This is How Your Product Dies (and how to save it)

location_city Denver schedule May 29th 03:30 - 04:30 PM MDT place Centennial A people 63 Interested

Product development is very much dominated by the idea of thinking forward. What are we doing next? What does next year's product roadmap look like? How many features are we launching in Q4? All good, valid questions for any software company.

However, this idea of always looking towards the "next thing" leaves little time for reflection during the product planning and development process and can often lead to products failing to reach their full potential.

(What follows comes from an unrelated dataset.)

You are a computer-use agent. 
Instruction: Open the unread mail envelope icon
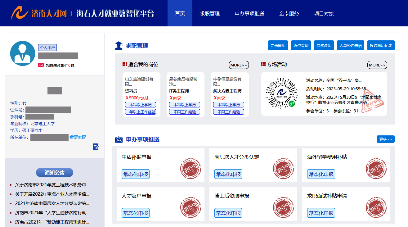pyautogui.click(x=41, y=65)
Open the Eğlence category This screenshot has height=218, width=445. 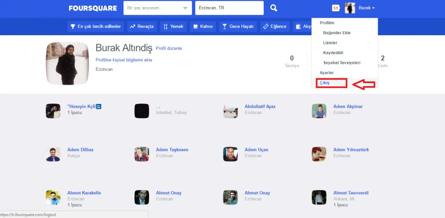(275, 27)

By design, the 3 Panel Feature Evaluation is a super simple framework designed to help provide teams the ability to look at the feature area in question in three ways: before improvement, during improvement and post improvement. This 3 panel flow is designed to make sure that the user remains front and center during the planning and development process with an eye towards the pre and post experience that so often gets lost during development.

 
 

Outline/Structure of the Talk

Learning Outcomes:

  1. The idea behind piecemeal refreshes
    1. This section will discuss in detail using real world examples, companies that failed to revise small product details and how that decision eventually caused their product to fail. We will look at examples both inside the tech industry and outside in order to provide a wide range of examples.
    2. After the real world examples of failure we will spend time answering the question: “why does a piecemeal refresh matter?”
      1. Examples of real world successful implementations of piecemeal refreshes will be used to back up the reasoning including those from my current company, Mavenlink, as well as my former startup, GoDesignerGo, and other outside organizations .
  2. How to implement a piecemeal refresh with your agile team
    1. Discussion will revolve around how to implement such a (potentially) disruptive set of changes without disrupting the agile workflow of your team.
    2. Examples of actionable best practices for how to implement these changes across a wide-ranging feature area will successfully prepare teams, team leaders and product stakeholders to work on multiple fluid areas of the product during one standard agile development cycle.
  3. How to review your success (or failure!)
    1. The final section of this presentation will go into detail on how to measure the success or failure of your piecemeal refresh and your team’s effort by using a super simple 3 step framework - the 3 Panel Product Flow
      1. We will go into detail about how the 3 Panel Product Flow is used to determine the qualitative and quantitative success of your piecemeal refresh by looking at three key areas.
        1. First panel: The product or feature area before the refresh. We will look at some common metrics you can look at here to get a workable baseline measure of where your product stands.
        2. Second panel: The product or feature area during the refresh. In other words, the changes you are making. We will look at the best ways to dictate which features to include in the refresh and how to prepare those features for successful metric measurement in the third and final panel.
        3. Third panel: The product or feature area after you have completed the refresh. This is where you will look back at the previous two panels to see your journey and make metric measurements towards the success or failure of your refresh. This where the main lessons are to be learned regarding incremental changes that need to be made to future refreshes and so forth.
  4. We will wrap up the talk with an overview of what we learned as well as some actionable questions to ask yourself and your team to see if a piecemeal product refresh will be the right fit you and your product. This talk is designed to provide you a new perspective on how to create product success in a growing company, not to force you into a new way of conducting development.

Learning Outcome

For attendees to come away with a new idea of how pre product development can affect the downstream pipeline and eventual feature success.

Target Audience

PMs, ICs, CSMs, Devs, Leadership

Prerequisites for Attendees

A desire to learn and a basic understanding of the Agile software development process.